→ Task directions:
Please reproduce the lines from the very first one through the line containing "Looking at the", both included, and leave the pictures out.
'''
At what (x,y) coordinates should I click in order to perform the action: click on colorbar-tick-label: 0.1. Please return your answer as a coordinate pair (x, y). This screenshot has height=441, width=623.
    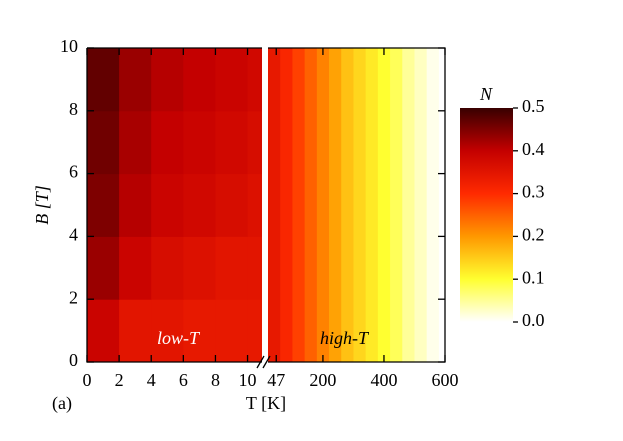
    Looking at the image, I should click on (534, 277).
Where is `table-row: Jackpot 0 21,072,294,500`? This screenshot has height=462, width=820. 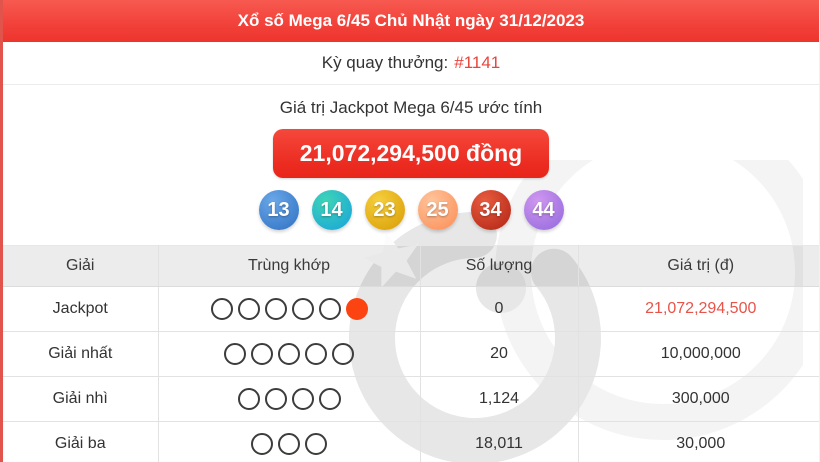 table-row: Jackpot 0 21,072,294,500 is located at coordinates (411, 309).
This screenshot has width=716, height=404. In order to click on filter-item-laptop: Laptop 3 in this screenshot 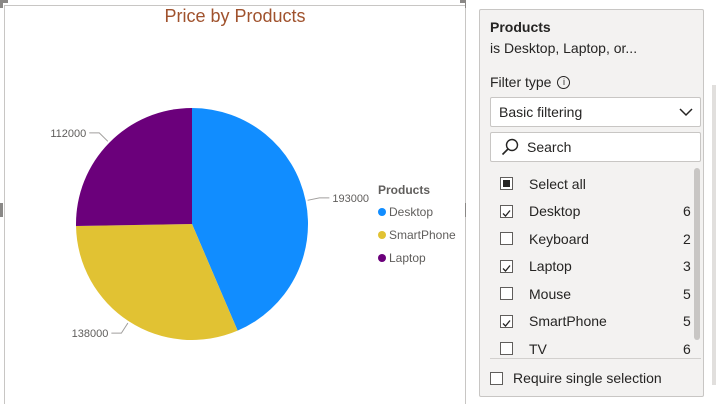, I will do `click(586, 266)`.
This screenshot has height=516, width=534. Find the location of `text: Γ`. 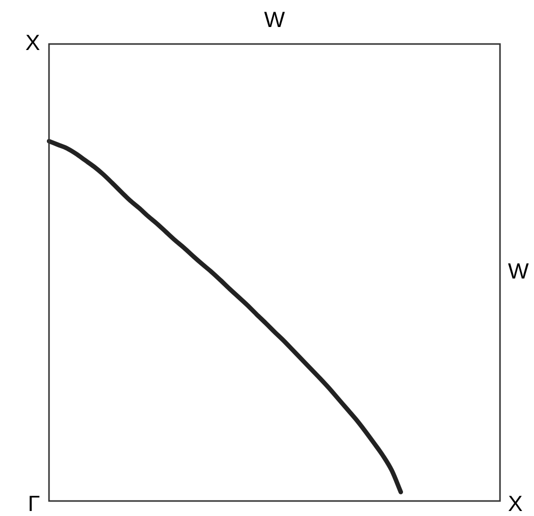

text: Γ is located at coordinates (34, 504).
'''
→ Solution to the problem:
At what (x,y) coordinates should I click in order to perform the action: click on colorbar-tick-label: 0.1. Please return your answer as a coordinate pair (x, y). This screenshot has height=441, width=623.
    Looking at the image, I should click on (534, 277).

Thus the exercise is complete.